What did we learn? Crucially, we found that thorough and sophisticated voter registration data list quality analyses can be done without using sensitive personally-identifying information. That is, we can dig deeply into the analysis of voter list integrity using just the information in the public-release file, we do not need to know record information like Social Security Numbers, state identification numbers, or any of those identifiers.
How can we do this? We accomplish this using two innovations. One innovation is the use of probabilistic record linkage on the public release data. Take the example of the identification of duplicate records. If we had the PII information (like Social Security Numbers or state identification numbers), we could easily and quickly identify duplicate records. With the public release data, using only name, street address, and date of birth, we can identify the superset of potential duplicates, in other words, the set of records that are in fact duplicates as well as the set of records that are quite similar but are not actual duplicate records. We can then pass those lists over to the election officials who can then use the PII information to identify the actual duplicate records.
And that points out the second innovation — by working directly and in collaboration with the election official providing the data we can help them improve the quality of their voter lists (without the PII).
So important lessons here. It is possible to use existing quantitative methodologies, which are widely used in many applications, to identify records in voter lists that might need additional scrutiny. It’s even possible to do this really quickly with our GPU-enabled probabilistic record linkage tools. But the second lesson is that collaboration with election officials is crucial for determining which records might be problematic, why they might be problematic, and what to do about those records.

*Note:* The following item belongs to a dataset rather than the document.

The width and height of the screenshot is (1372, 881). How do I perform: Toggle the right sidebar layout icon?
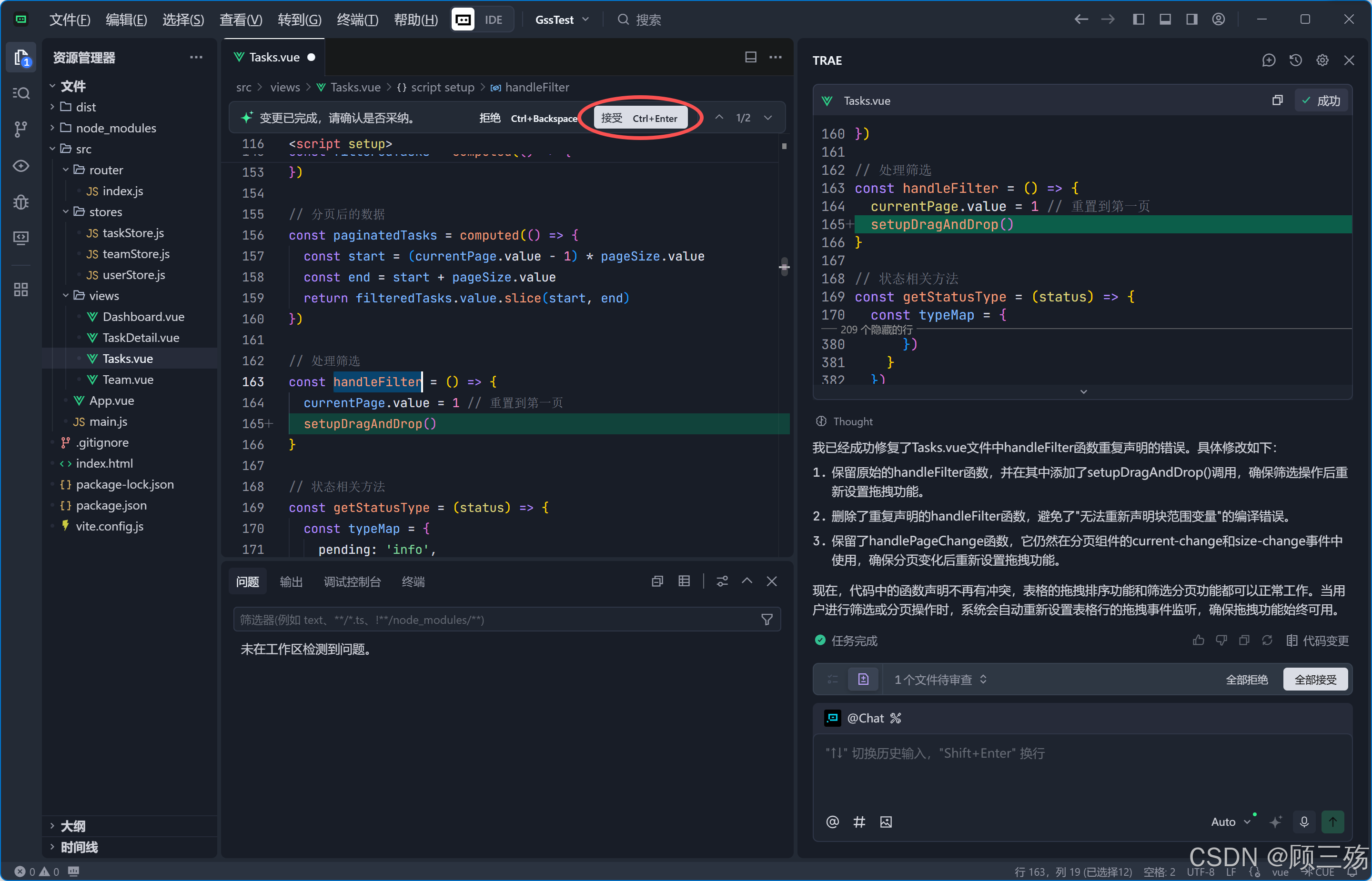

But will this methodology detect deliberate and malicious attempts at voter registration fraud? As we have argued in our published work, this methodology is suited for detecting anomalous record changes and record duplications in a voter file, especially those that would result from a larger-scale attack or failure of technology. But as we have seen recently in Orange County, if someone attempts to commit voter registration fraud, illegally adding a single record, that would be difficult for any anomaly or fraud detection methodology to reveal. But this is why there are other safeguards in place, in particular the requirement for those newly registered, who did not provide identification when they originally registered, to show identification the first time they try to obtain and cast a ballot in a federal election. That safeguard apparently worked in this instance, and the person who allegedly committed election fraud in this case is being prosecuted.
I’ll have more to say about fraud detection in future essays.
The bottom line is that collaboration, not confrontation and drama, is what it takes to make sure that our elections data are security, accurate, and have great integrity.